If you thought it was their plan right from the start, was there a reason you took the position in the first place? Not trying to be nosy, but I'm getting into a bit more consulting and it's helpful to be able to draw on other people's experience.
On some level it's also good to know that it isn't just something that happens in optometry.
That is a common story.
Hire a new guy. Everyone in the practice takes less call, and less holiday call. The net cost is generally manageable: startup salary, malpractice, maybe a new tech (but usually not, just a shifting of responsibilities), perhaps a small capital equipment investment (but again, often not), and hospital application and society membership fees. Usually the new associate has met his net added cost--i.e. "covered" himself before the end of the first year, sometimes well before then. Once done, all that is necessary is to get him to do some more work, and the earnings go straight to the partners. Keep him interested with a little taste of a production bonus, maybe even promises of a buy-in plan, perhaps promise a share of a surgery center, and pretty soon, he has developed a full, busy and profitable practice.

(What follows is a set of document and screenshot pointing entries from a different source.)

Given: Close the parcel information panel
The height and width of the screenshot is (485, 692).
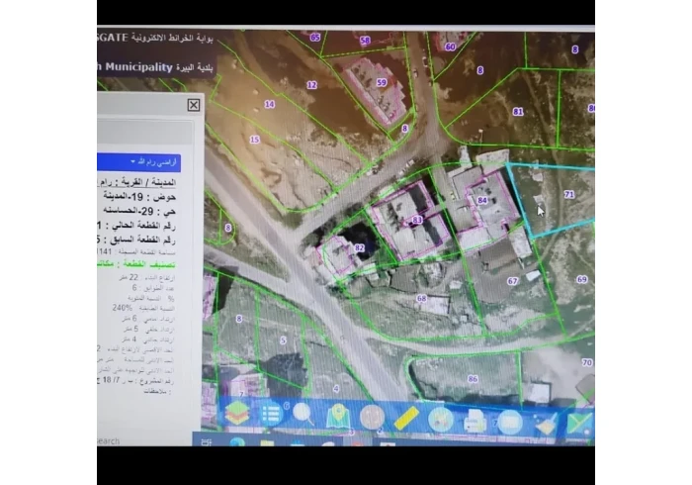Looking at the screenshot, I should (194, 104).
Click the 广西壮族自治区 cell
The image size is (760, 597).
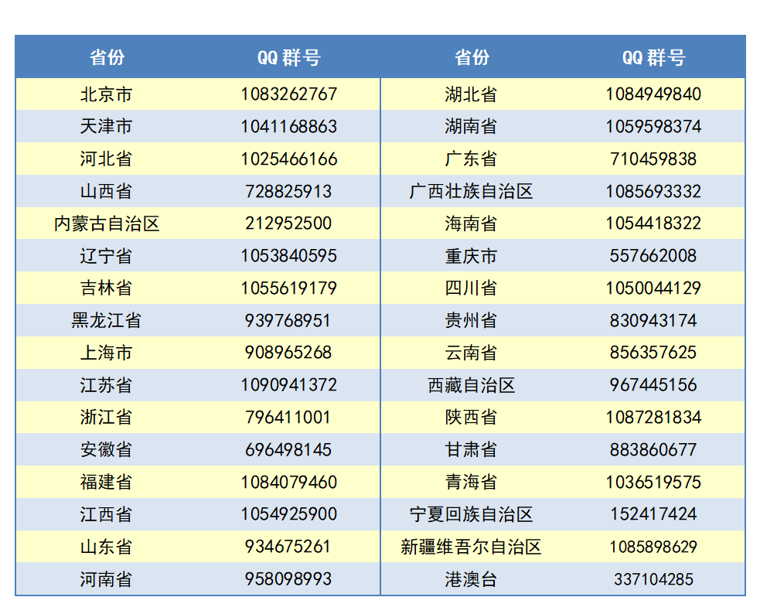[x=471, y=191]
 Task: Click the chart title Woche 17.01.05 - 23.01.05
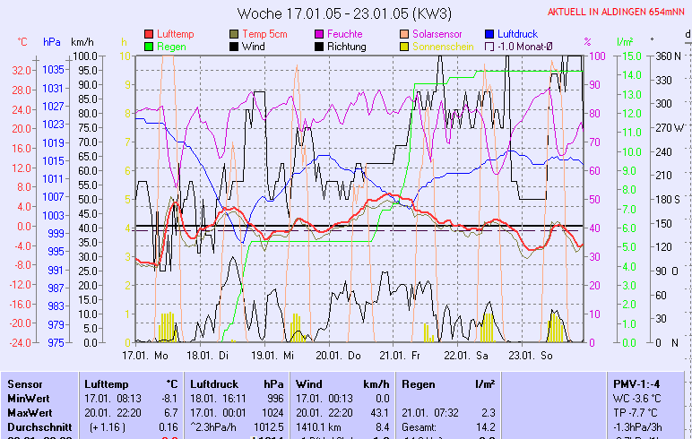(345, 13)
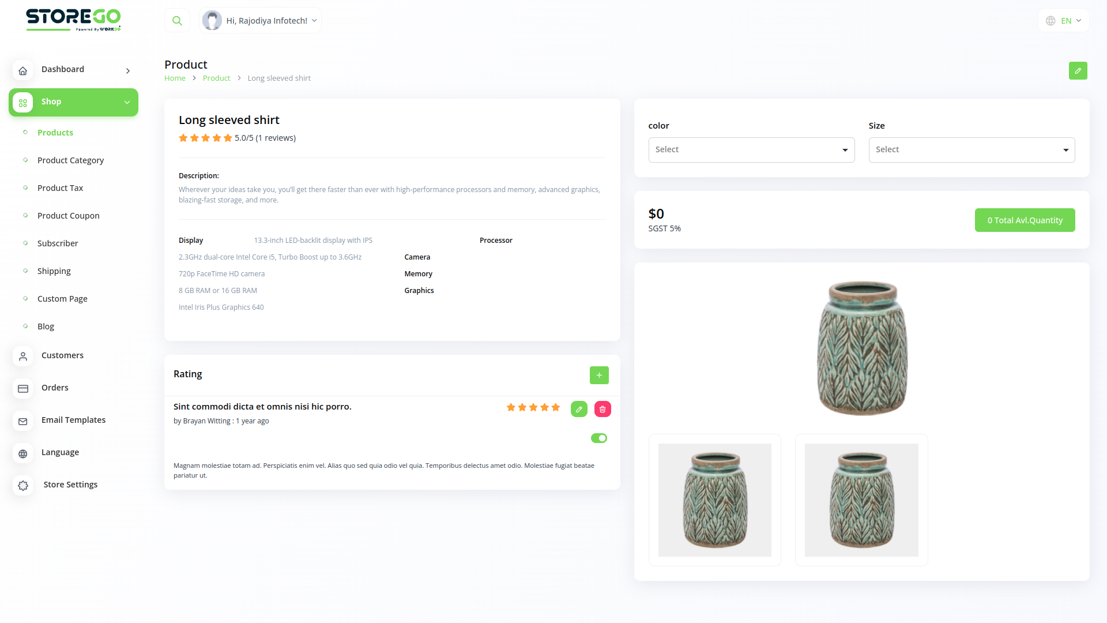Go to Product Coupon menu item
This screenshot has height=623, width=1107.
click(68, 216)
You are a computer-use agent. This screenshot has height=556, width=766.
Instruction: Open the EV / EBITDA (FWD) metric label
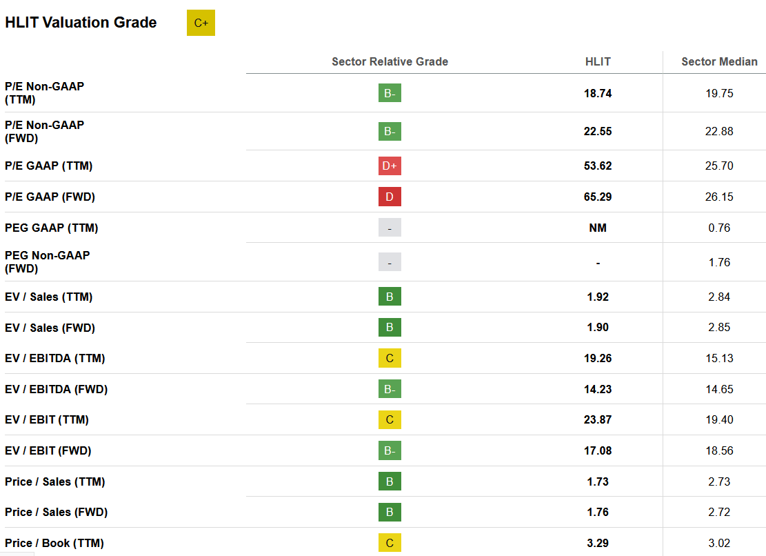coord(56,389)
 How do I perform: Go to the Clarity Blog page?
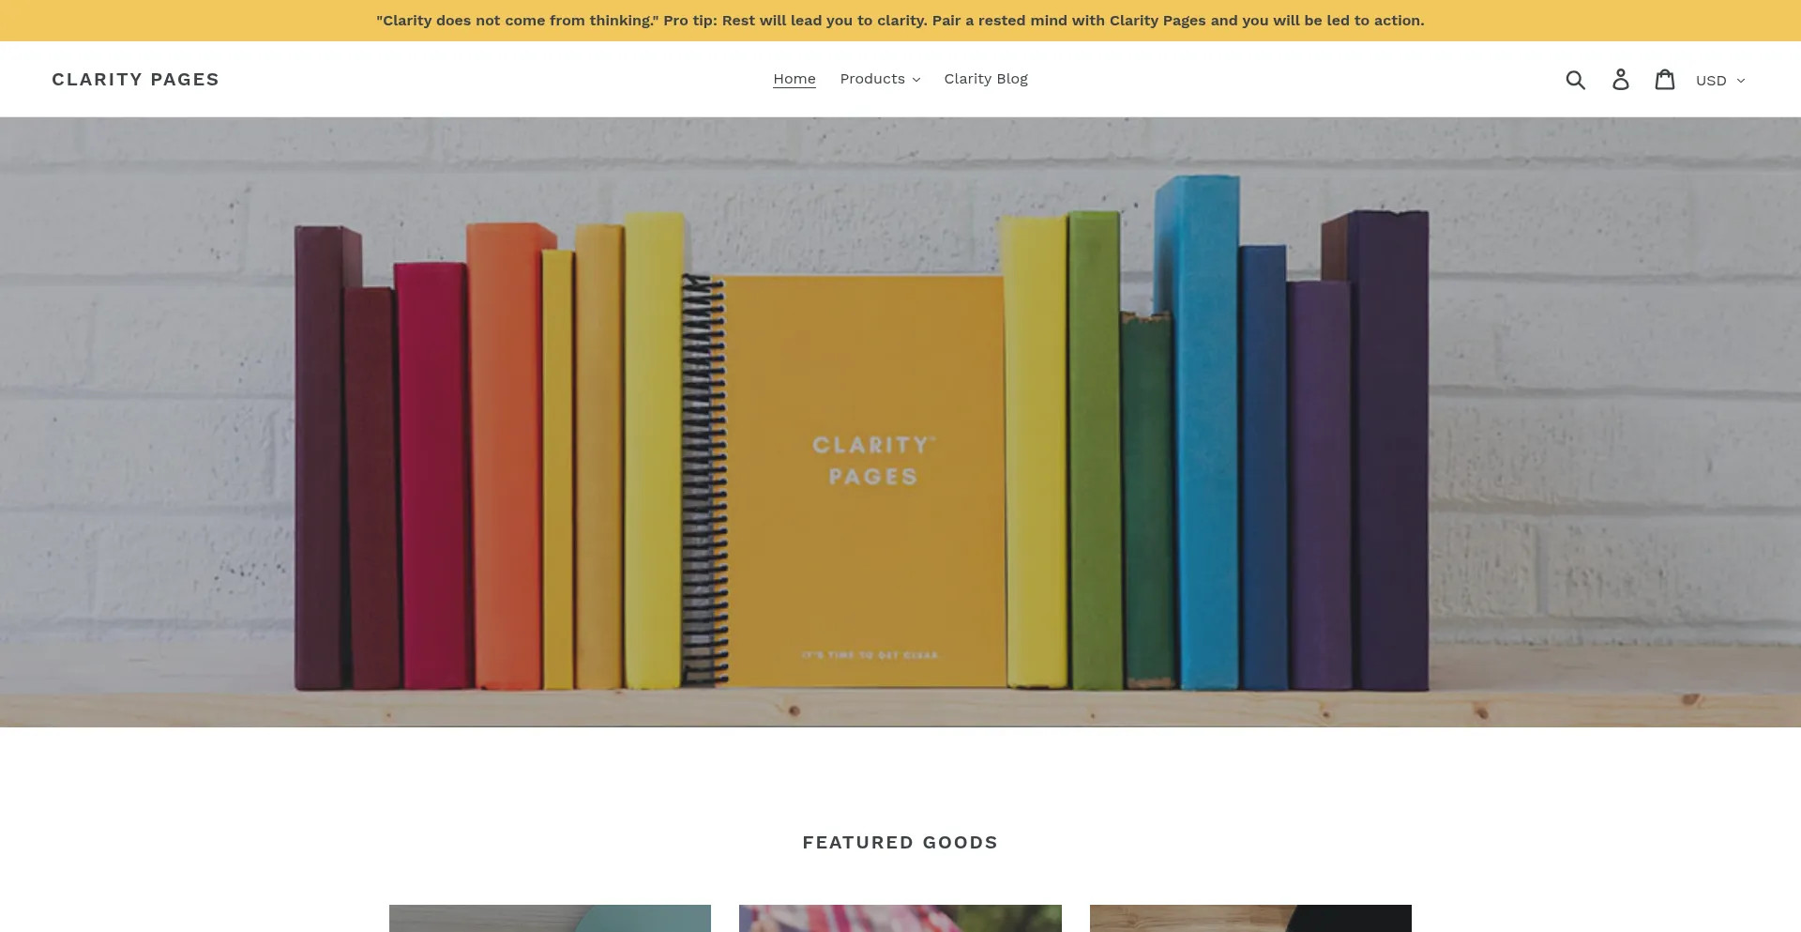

Then you screw him. Do things to him and his practice that would make anyone unhappy. Renege on the partnership deal. Cancel his contract.
Now you go and hire a new associate. Only this time, you don't have to wait for him to build up a practice; his predecessor did that for him. He becomes profitable right away. And guess what, he is motivated by promises of a bonus and partnership just like the first "associate" was. Good deal.
Serial hiring can be very profitable. And you know, those expressions of pained regret when someone interviewing asks about the guy who left: "Oh, he just never seemed happy." "We tried to help him, but it just didn't work out." "He wanted to live somewhere else in the country." (Good thing if he had a non-compete locking him out.)
There are plenty of these kinds of guys around the country. Their practices are always advertising for new people on the AAO Professional Choices webpage, and in the throwaway journals. Yes, local docs are often reluctant to say what they think of other doctors, even ones that really have bad reputations. They want to avoid trouble.
Here is a hint: if they don't say great things about that doctor, if there is even the slightest hesitation, take that as a bad sign.
And call the former associate doctors. Try to track them down and get them to talk with you. That is probably the most helpful thing to do. Be persistent but polite. Keep what you hear in confidence; you are trying to make a personal decision, for yourself, not others. If there is reluctance to endorse the practice, that is a sign the practice was not a good opportunity. If they say they have agreed not to discuss the practice as a condition of some settlement, you can draw the obvious conclusions.
Call some of the local optometrists, too. They are usually more ready and able to say what they think.
There are a lot of predatory older docs that do crappy things to new hires and have all sorts of sociopathic rationalizations for why things don't work out. It is really a shame more of them aren't outed for what they are and what they do.